Short task:
Render the lines of the data below, from the line containing "Task: Uncheck Knjižbe" through the end of the data, as a JSON list of strings with one string per line and no blank lines. Leave the pictures out.

··· Listed entries ···

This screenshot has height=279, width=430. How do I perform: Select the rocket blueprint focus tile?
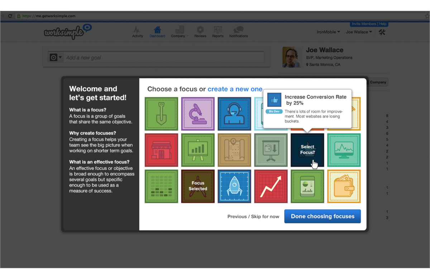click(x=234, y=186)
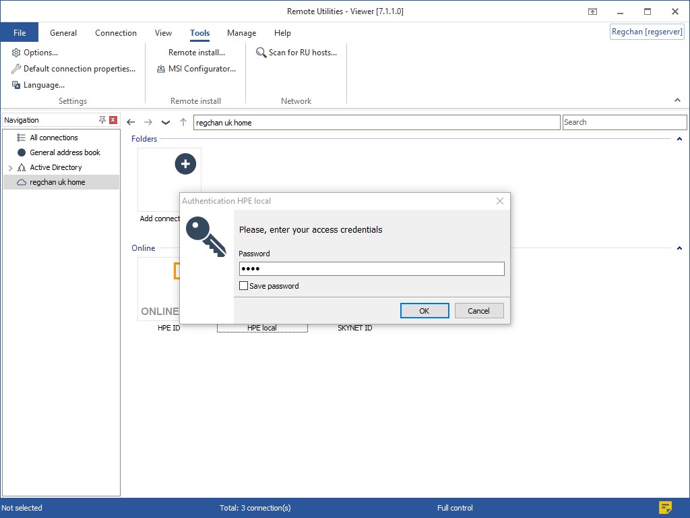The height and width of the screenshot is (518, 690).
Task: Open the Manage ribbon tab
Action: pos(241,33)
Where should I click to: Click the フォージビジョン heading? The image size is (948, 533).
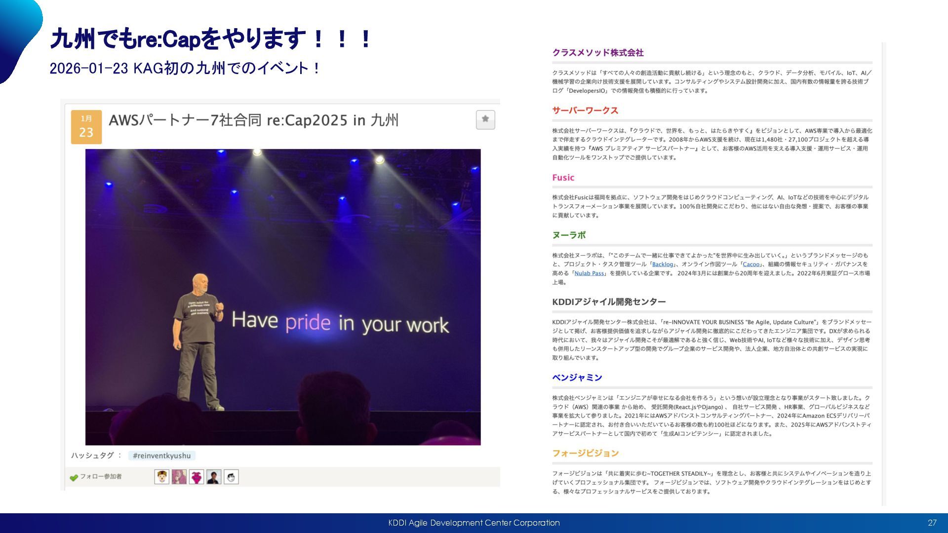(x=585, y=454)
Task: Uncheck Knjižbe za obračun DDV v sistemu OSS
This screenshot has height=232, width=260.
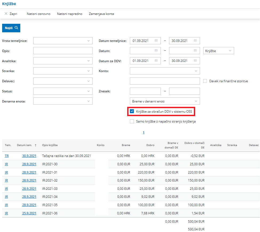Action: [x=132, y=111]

···

Task response:
[
  "Task: Uncheck Knjižbe za obračun DDV v sistemu OSS",
  "This screenshot has height=232, width=260.",
  "Action: [x=132, y=111]"
]